— TASK INSTRUCTIONS —
A. Answer each question from the passage on bias in AI diagnoses:
(i) Which populations does it say are less likely to have comprehensive medical records?
(ii) What variable does it name as used by certain algorithms as a proxy for health?
(iii) What does it say such discriminatory outcomes could heighten?
B. Render this sentence from the passage on bias in AI diagnoses in Spanish: "The risk that AI diagnoses discriminate against marginalized communities is amplified by historic human biases that could exist in the EHRs used to train models."
C. Write a continuation of the passage on bias in AI diagnoses, picking up after its final sentence.

╭─ DOCUMENT EXTRACT

The risk that AI diagnoses discriminate against marginalized communities is amplified by historic human biases that could exist in the EHRs used to train models. Due to historic barriers to accessing healthcare resources, oppression and discrimination, under-served populations – especially people of color — are less likely to have comprehensive medical records. If models are trained on EHRs that are inaccurate only for people of color, they will be disproportionately worse at diagnosing these individuals. Moreover, certain algorithms have been trained to predict for diseases using variables like health care costs as proxies for health. When this proxy selection occurs, algorithms have been shown to systematically underestimate the needs Black patients compared to white patients, even when those patients had similar markers of health. Such discriminatory outcomes, rooted in existing racial disparities in healthcare access, could heighten the historically motivated lack of trust between minority populations and health care providers.

╰─
╭─ THE DATA

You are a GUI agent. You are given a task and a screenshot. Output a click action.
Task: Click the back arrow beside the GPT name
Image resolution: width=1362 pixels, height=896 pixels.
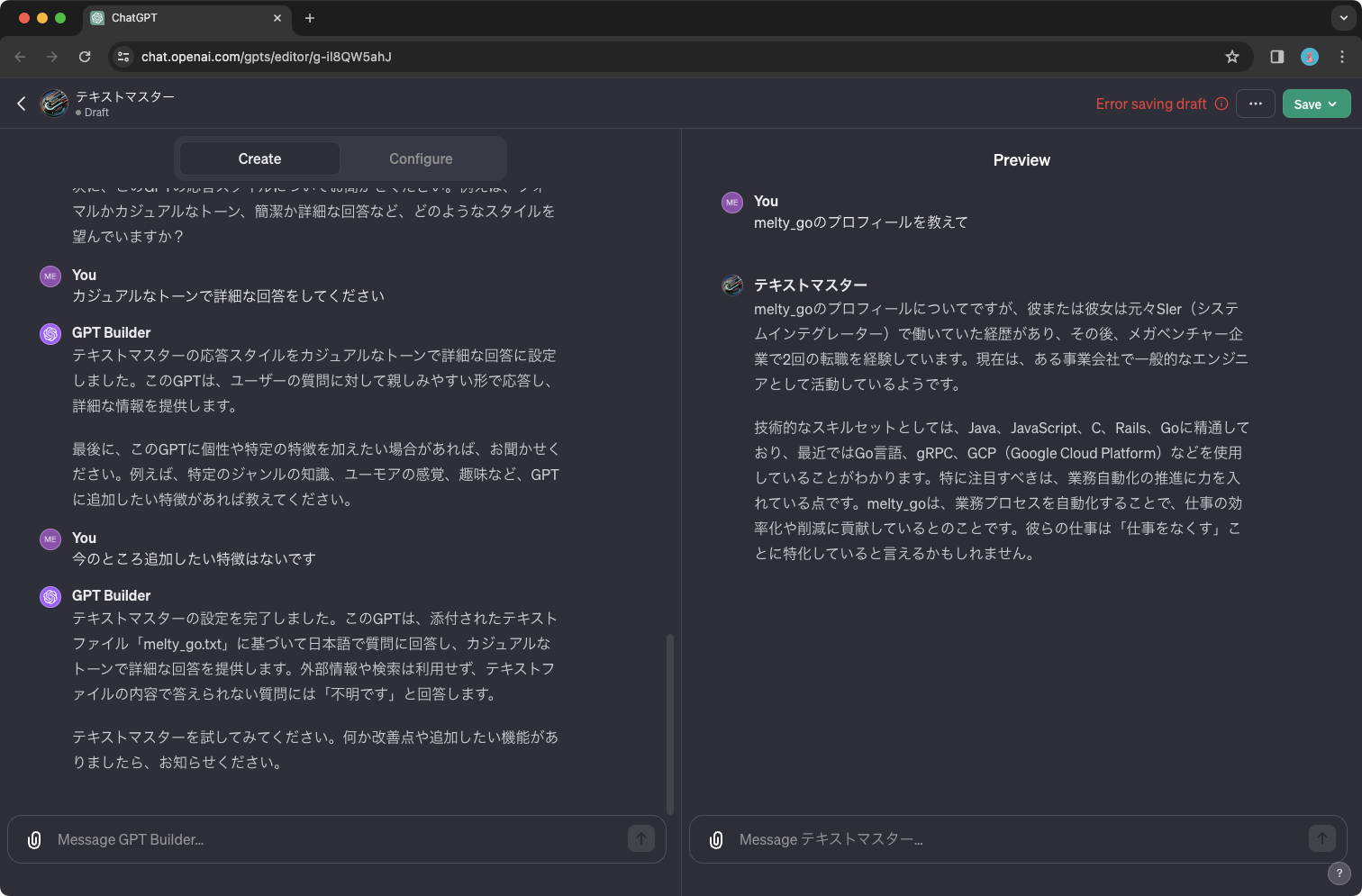[x=21, y=103]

╰─

— RESULTS FOR THE EXERCISE —
A.
(i) Under-served populations, especially people of color.
(ii) Health care costs.
(iii) The historically motivated lack of trust between minority populations and health care providers.

B. El riesgo de que los diagnósticos de IA discriminen a las comunidades marginadas se ve amplificado por sesgos humanos históricos que podrían existir en las historias clínicas electrónicas utilizadas para entrenar los modelos.

C.
Regardless of the efficiency and staffing benefits that AI could bring to healthcare institutions, healthcare decisions are too high-risk to be automated using potentially biased models. Due diligence tests and safeguards must be enforced before predictive AI is widely adopted for medical diagnoses. There is increasing recognition that defining fairness in ML applications is difficult and that not all fairness metrics can be simultaneously satisfied. Nonetheless, audits should be conducted to assess whether any AI systems used for diagnosis are biased. In particular, a complete and robust analysis must be made of the accuracy of such predictive models for each group in its training data. Differentiating the model’s accuracy by gender, age, race, and ethnicity would be possible given that EHRs used in training data retain typically retain such demographic details. However, attention must be made to the privacy and other legal implications of doing such analysis. Audits should also be used to assess the composition of EHR training data to garner whether it adequately represents the populations that the AI system will be deployed upon. Where this auditing can be achieved through an external entity, such as the FDA, this could provide additional impartiality.
Performing audits and analyzing performance metrics are necessary steps to achieving accountability for predictive AI systems in the healthcare domain. Human oversight will also be an important factor. Any attempts to integrate AI-based diagnoses into healthcare decision-making should: center patient consent and autonomy; adequately inform doctors of the expected accuracy and performance metrics of the AI; and ensure that doctors always deliver the final judgement on diagnoses produced by the model.